Through an Internet-based survey experiment, I tested several hypotheses about what makes people more likely to perceive a conspiracy: whether they are in a calm or anxious state of mind; whether the putative conspirator is a government or corporation; whether the putative victim is named or left anonymous; and whether factual information changes opinions.
1) Exposure to a prime intended to induce anxiety will increase the likelihood that Rs perceive the fictional scenario as a conspiracy.
2) Determination of culpability of the perpetrator will depend on political affiliations—corporations will be more likely to be seen as conspirator for liberals/Democrats and government as conspirator for conservatives/Republicans.
3) An individual, named victim will be more likely associated with a conspiracy than multiple, unnamed victims.
4) Agnostic as to the degree to which Rs can be persuaded to believe or disbelieve in a conspiracy.
The survey includes a fictional “conspiracy vignette” disguised as a newspaper article excerpt, which excludes references to actual actors and events that could trigger partisan or ideological responses.
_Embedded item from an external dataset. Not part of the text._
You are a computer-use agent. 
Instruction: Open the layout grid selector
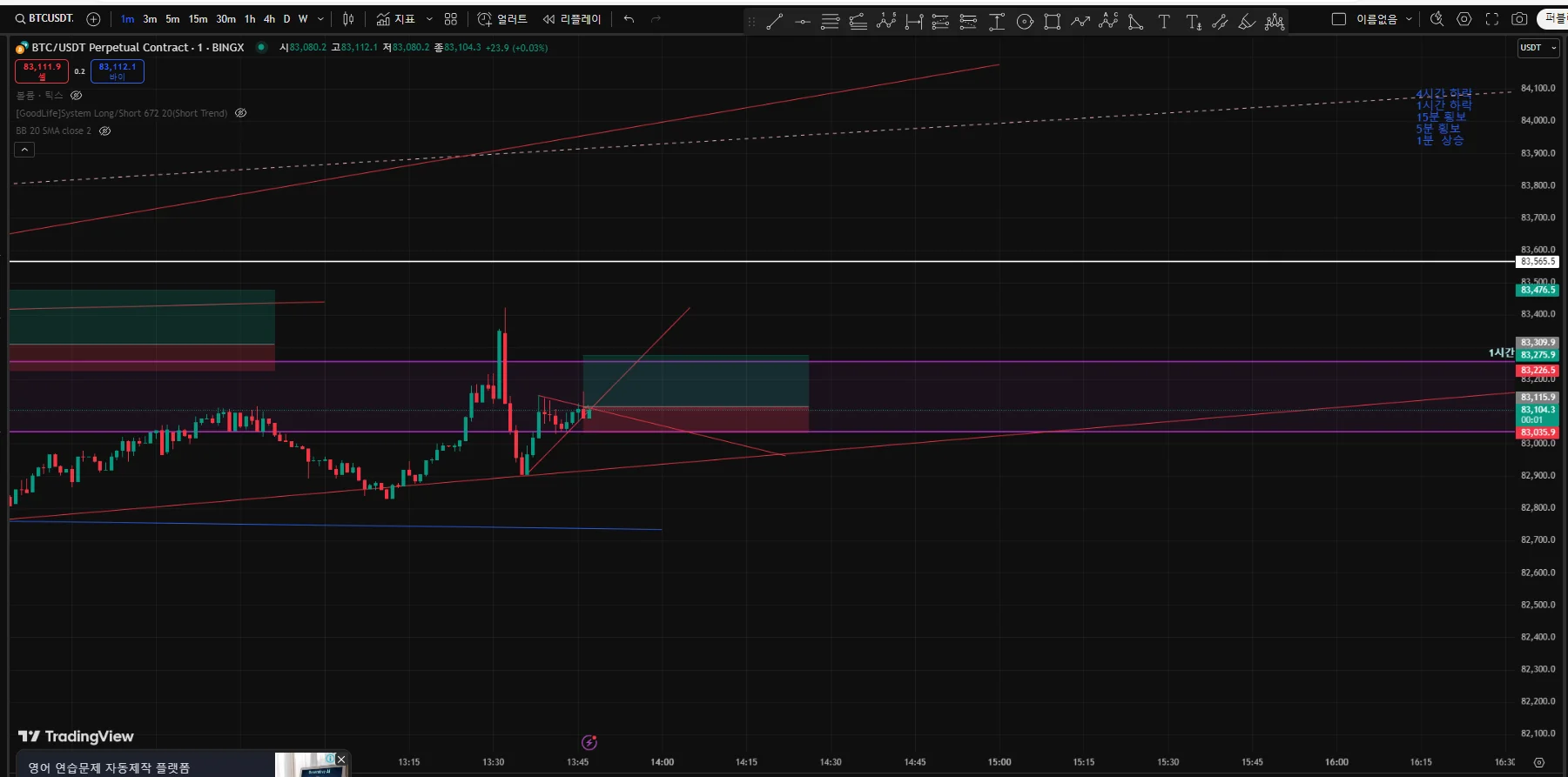tap(451, 19)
The mock article describes a mysterious illness with flu-like symptoms that afflicts a small town. I vary the identity of the putative perpetrator (government or corporate laboratory) and victims (individual and named or multiple and nameless). Rs are also randomly assigned a “macroeconomic anxiety prime” and a “factual” statement that challenges their assessment of whether the event was a conspiracy, which is adaptive to their responses: Rs who tended toward conspiracy thinking received a “mitigating” factual statement, while ones who did not see a conspiracy received an “insinuating” one.
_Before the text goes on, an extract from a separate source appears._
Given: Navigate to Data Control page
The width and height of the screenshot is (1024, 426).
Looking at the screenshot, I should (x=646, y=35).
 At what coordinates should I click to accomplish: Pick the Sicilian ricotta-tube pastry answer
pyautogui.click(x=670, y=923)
I measure the dependent variable—belief in conspiracy—with five questions: the degree to which the respondent feels sympathy for the victim(s), whether there is a connection between the company/government and the victim, whether the company/government “did something wrong” or “is hiding something,” and whether the respondent would support an investigation into the government/company’s responsibility for the illness.
Overall, responses tended toward the "conspiratorial" end of the spectrum. The most insinuating combination of treatments was the macroeconomic prime, corporation, and multiple victims. The least conspiratorial version was no prime, government, and the individual victim. For the manipulations, the results were as follows: First, the anxiety prime was significantly associated with conspiracy perceptions. Second, corporations were more likely than the government to be seen as a conspirator. Third, counter to expectations, people were consistently more likely to see a conspiracy when numerous but nameless people died from the illness and nameless victims elicited more sadness than the named victim. Fourth, the effect of the factual statement on belief was fairly large, and people were more likely to move in a more, rather than less, conspiratorial direction.